Hoje, os velhos croissants do Careca talvez sejam a atração principal do Restelo, uma zona da cidade que, como avisei, é très complexeTout d’abord porque existem vários Restelos, sempre prontos a contar uma petite histoire sobre rivalidades antigas. Entre outros, contamos o Restelo das Torres (ou do McDonald’s), o do Belenenses, o da Paula Vicente, o da Epul, o das embaixadas e finalmente, cá em baixo, está o Restelo das vivendas, conhecido por zona do Careca, onde quem comprou ou herdou uma das casas teve a mesma sorte dos que adquiriram ações da Apple no princípio desta empresa.

Este Restelo do Careca, que começou por ser um bairro económico de habitação social, é atualmente uma zona calma e rica da cidade, cheio de belles personnes, com netos de cabelo comprido que visitam avós e frequentam (ou frequentaram) os colégios da elite como o Bom Sucesso ou A Torre, jogam ou virão a jogar râguebi (ou, reibi como se diz por lá) no Belenenses e futebol ou ténis no CIF.

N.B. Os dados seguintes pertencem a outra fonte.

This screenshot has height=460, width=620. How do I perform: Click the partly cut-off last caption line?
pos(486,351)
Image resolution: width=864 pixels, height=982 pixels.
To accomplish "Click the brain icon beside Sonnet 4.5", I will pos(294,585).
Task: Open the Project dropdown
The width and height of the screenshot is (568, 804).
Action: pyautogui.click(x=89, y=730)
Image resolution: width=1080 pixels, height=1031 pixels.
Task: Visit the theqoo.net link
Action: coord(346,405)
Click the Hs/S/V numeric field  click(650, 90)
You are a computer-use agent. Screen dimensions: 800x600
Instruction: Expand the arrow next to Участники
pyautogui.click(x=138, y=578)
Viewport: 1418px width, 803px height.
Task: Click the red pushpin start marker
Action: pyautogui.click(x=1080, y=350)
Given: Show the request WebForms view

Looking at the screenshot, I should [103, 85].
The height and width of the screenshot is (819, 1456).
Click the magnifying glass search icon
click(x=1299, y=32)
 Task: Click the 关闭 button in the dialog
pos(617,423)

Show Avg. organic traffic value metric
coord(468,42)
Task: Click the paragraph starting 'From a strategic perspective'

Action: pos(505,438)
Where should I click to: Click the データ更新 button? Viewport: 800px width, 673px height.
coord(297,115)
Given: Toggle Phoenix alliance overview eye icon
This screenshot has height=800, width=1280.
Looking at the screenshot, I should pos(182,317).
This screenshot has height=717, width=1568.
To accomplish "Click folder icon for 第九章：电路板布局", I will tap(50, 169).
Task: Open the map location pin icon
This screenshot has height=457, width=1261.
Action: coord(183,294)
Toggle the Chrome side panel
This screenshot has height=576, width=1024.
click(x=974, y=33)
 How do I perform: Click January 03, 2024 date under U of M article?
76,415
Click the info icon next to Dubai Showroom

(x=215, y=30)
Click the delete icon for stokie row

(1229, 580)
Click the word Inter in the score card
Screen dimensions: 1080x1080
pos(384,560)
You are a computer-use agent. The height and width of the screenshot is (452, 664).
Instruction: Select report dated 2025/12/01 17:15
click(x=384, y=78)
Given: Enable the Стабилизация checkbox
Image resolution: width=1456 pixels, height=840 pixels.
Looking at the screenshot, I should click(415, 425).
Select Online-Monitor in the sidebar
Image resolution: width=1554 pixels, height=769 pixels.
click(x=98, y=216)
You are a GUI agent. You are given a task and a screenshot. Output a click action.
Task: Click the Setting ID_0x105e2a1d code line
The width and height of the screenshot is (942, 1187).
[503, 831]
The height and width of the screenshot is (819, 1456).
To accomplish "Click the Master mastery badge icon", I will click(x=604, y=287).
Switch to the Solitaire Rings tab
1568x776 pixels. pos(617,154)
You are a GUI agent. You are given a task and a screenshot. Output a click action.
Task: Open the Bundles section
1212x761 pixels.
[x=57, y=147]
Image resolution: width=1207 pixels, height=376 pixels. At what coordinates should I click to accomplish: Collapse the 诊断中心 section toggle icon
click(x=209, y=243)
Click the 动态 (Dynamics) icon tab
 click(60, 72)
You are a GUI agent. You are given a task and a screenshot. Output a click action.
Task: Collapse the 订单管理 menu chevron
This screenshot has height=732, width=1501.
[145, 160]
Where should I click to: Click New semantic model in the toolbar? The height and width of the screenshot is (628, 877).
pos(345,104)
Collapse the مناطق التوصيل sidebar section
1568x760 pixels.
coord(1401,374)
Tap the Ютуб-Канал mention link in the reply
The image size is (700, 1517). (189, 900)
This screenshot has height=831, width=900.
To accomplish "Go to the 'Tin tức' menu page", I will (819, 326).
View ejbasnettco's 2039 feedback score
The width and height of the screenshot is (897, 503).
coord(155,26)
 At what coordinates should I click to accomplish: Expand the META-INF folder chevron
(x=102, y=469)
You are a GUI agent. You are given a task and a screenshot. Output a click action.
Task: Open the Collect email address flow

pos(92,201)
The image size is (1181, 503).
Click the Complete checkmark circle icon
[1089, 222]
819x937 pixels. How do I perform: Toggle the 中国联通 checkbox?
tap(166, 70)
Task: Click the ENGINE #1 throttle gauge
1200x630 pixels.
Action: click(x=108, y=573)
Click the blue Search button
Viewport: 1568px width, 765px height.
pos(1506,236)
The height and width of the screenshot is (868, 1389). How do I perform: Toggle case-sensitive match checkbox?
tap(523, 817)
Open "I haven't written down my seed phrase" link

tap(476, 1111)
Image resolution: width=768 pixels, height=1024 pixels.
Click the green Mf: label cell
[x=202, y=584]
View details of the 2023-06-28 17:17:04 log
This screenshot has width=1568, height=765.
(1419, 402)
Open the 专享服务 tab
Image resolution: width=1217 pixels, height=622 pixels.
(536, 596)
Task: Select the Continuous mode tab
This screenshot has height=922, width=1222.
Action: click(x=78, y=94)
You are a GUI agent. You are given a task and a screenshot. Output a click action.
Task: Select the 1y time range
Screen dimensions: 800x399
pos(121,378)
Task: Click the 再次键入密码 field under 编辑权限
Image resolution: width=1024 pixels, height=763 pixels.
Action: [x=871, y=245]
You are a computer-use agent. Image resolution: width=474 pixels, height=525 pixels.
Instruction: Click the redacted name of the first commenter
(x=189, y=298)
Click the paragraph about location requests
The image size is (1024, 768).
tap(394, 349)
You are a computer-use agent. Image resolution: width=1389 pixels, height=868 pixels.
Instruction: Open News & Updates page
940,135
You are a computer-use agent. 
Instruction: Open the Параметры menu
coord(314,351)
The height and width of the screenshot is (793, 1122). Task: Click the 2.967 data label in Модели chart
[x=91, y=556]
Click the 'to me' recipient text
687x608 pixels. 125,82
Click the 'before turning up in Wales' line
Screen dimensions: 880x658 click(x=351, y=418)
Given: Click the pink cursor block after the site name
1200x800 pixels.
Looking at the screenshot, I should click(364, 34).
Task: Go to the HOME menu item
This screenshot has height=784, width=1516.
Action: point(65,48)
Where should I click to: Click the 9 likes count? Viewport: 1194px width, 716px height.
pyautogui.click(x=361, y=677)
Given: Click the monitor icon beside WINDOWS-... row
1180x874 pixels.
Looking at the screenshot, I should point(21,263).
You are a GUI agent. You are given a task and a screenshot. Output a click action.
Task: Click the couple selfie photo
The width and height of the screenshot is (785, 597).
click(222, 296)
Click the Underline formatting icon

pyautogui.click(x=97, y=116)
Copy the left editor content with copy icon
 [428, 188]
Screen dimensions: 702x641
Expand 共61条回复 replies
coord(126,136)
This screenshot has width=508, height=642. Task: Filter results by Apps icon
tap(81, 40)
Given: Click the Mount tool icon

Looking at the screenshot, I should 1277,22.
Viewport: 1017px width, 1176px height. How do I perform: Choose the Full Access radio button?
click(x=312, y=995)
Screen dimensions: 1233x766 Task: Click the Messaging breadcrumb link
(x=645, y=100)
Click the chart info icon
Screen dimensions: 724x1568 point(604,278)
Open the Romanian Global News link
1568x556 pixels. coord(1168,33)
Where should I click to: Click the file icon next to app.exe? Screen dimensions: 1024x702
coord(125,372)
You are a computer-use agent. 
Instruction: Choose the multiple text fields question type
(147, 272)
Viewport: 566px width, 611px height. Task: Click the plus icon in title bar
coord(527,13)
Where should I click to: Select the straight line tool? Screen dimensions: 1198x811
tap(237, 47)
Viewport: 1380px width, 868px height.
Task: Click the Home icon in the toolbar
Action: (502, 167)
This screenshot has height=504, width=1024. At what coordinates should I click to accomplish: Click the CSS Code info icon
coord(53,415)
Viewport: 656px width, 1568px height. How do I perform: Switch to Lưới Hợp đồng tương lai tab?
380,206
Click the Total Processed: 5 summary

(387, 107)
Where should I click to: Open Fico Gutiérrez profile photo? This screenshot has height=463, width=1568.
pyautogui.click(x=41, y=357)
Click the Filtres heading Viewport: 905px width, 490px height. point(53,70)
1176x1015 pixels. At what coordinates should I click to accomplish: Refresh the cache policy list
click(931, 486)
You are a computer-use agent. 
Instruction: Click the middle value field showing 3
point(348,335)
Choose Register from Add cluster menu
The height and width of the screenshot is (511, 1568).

Sei isto porque costumava ir beber café com a minha amiga Assunção na Geladaria Chile (que fica uns metros abaixo de “O Careca”) onde ela era permanentemente cumprimentada por gente com crianças atreladas, vestidas de equipamento desportivo ou uniforme escolar. Viviam todos por ali? Talvez não, mas quem vive na parte ocidental de Lisbonne, pretende galgar uns degraus na escala social e não tem meios para comprar uma casa no Restelo, vai ao Careca, a pretexto de ser visto, com a desculpa dos croissants, palmiers, duchesses ou, quando é saison, do bolo-rei. Devo dizer que não existirem mais zonas na cidade como este Restelo do Careca é um mistério tão grande como o próprio Restelo.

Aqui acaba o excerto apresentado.